_AIM OF THE EXERCISE_
Repeat, exactly as written, the lines from the one with "You are a computer-use" to the final line of the listing, and keep every picture out.

[INPUT DATA — start]

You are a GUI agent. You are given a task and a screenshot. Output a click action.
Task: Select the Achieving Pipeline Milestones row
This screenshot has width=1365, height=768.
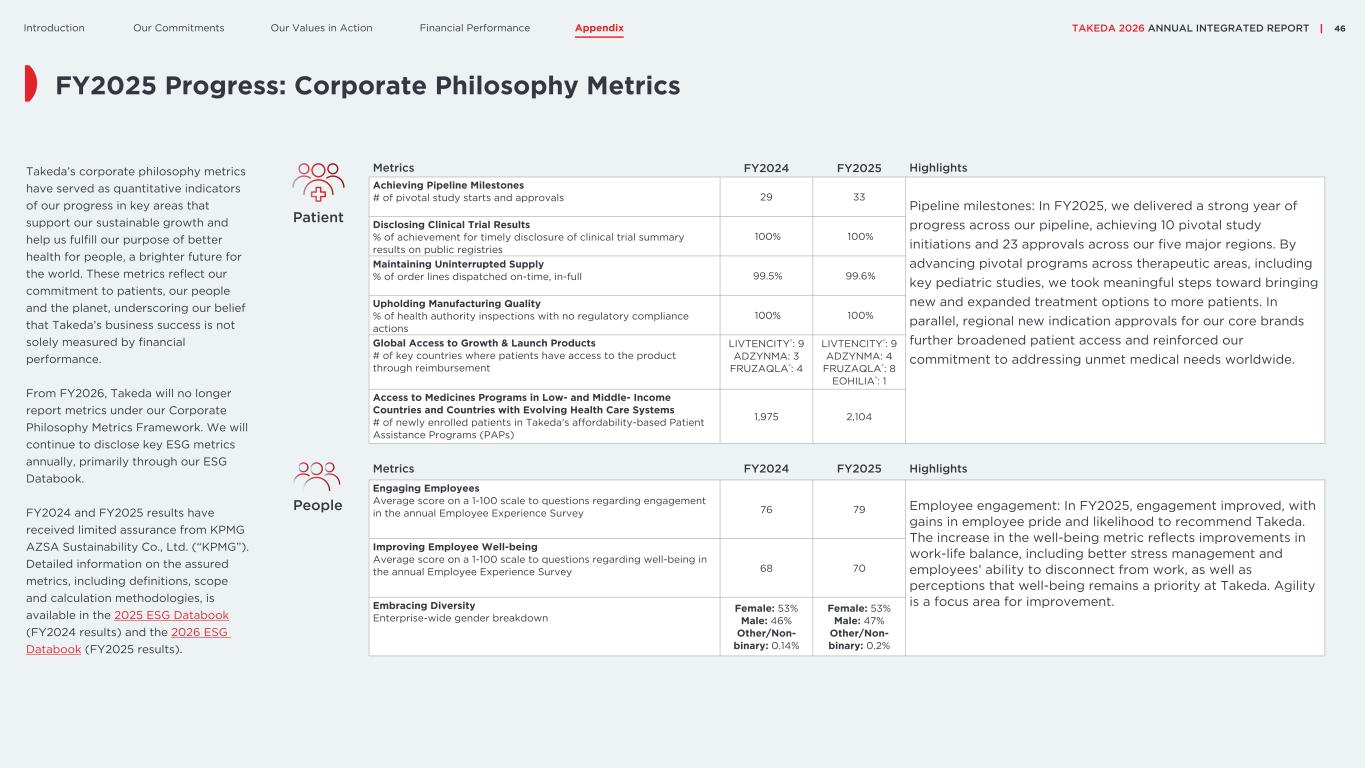pos(637,197)
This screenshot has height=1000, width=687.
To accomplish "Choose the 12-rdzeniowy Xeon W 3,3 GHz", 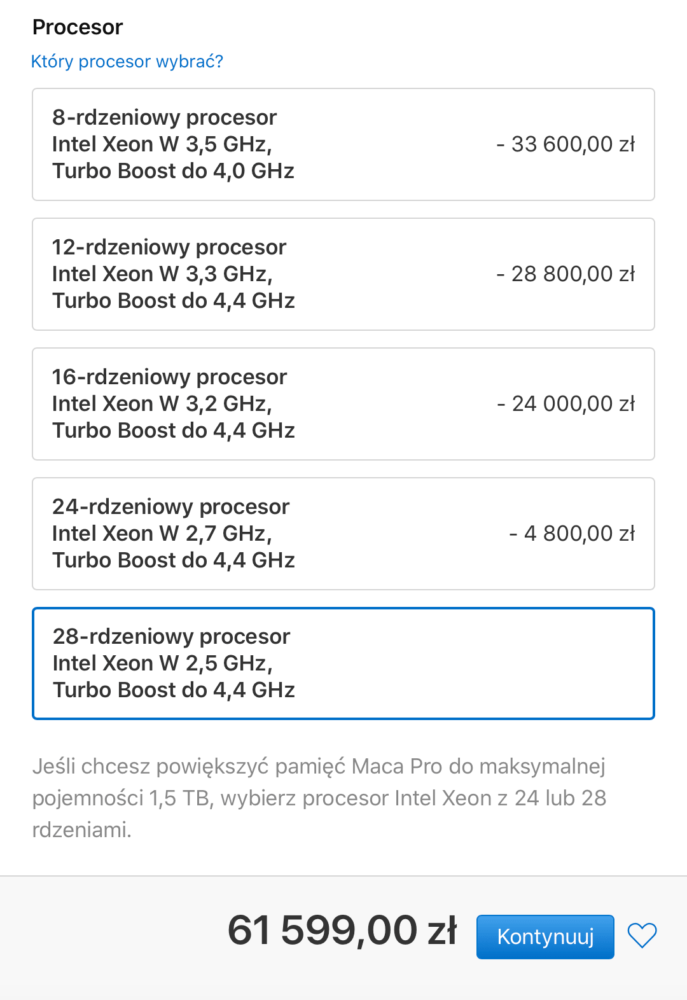I will [x=343, y=274].
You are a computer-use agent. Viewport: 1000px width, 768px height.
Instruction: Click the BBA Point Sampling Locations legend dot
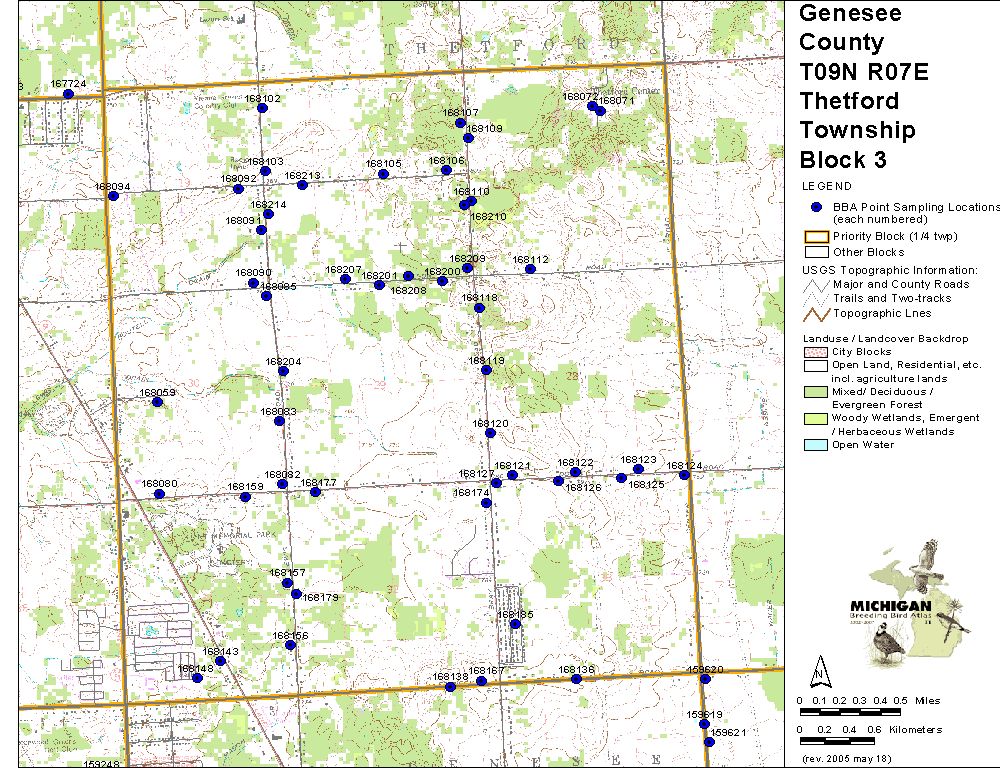pos(816,207)
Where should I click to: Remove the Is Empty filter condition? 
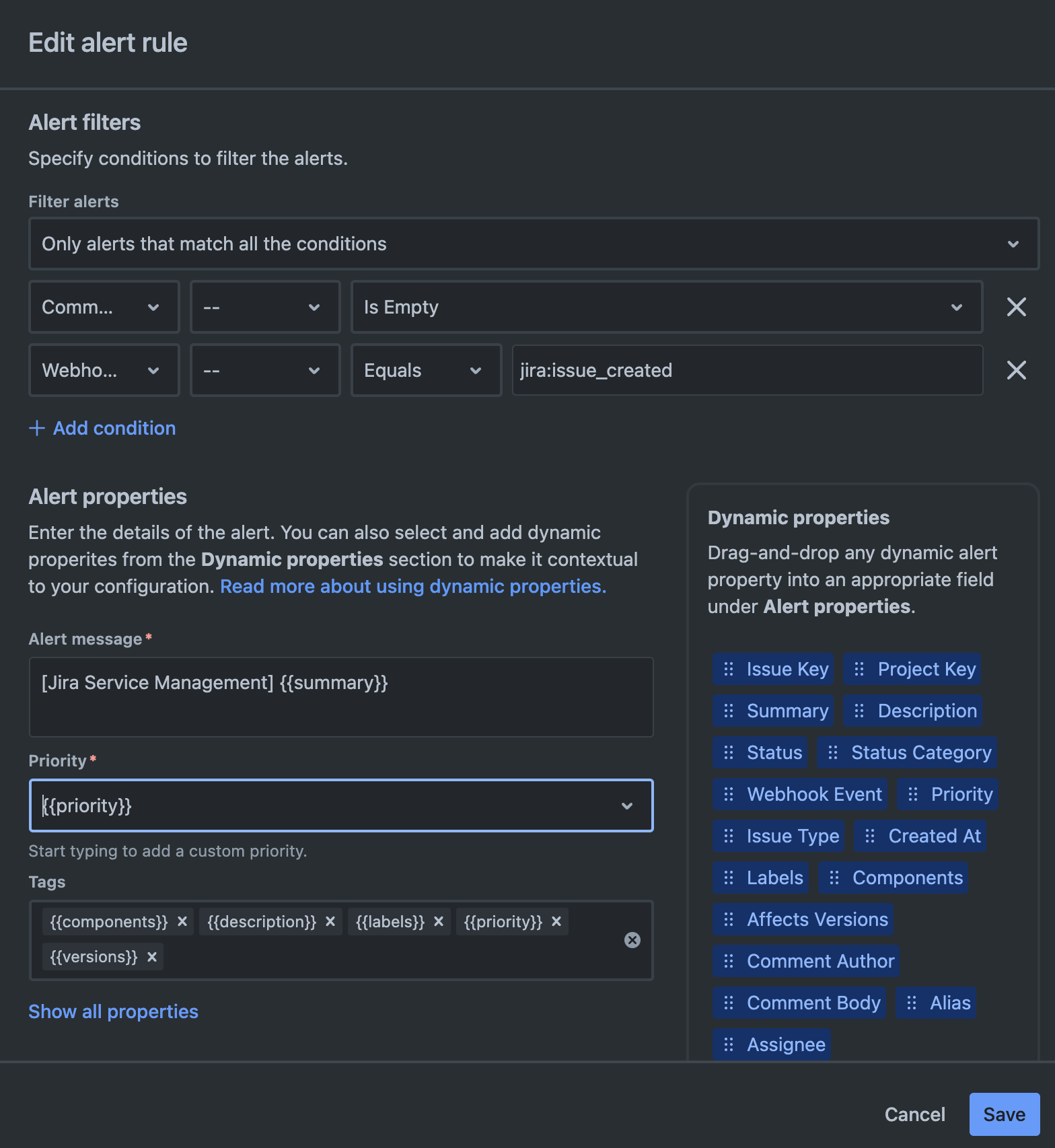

[INPUT DATA — finish]

_YOUR SOLUTION_
You are a computer-use agent. Viewport: 1000px width, 768px height.
Instruction: Click the BBA Point Sampling Locations legend dot
pos(816,207)
Where should I click to: Remove the Is Empty filter condition? 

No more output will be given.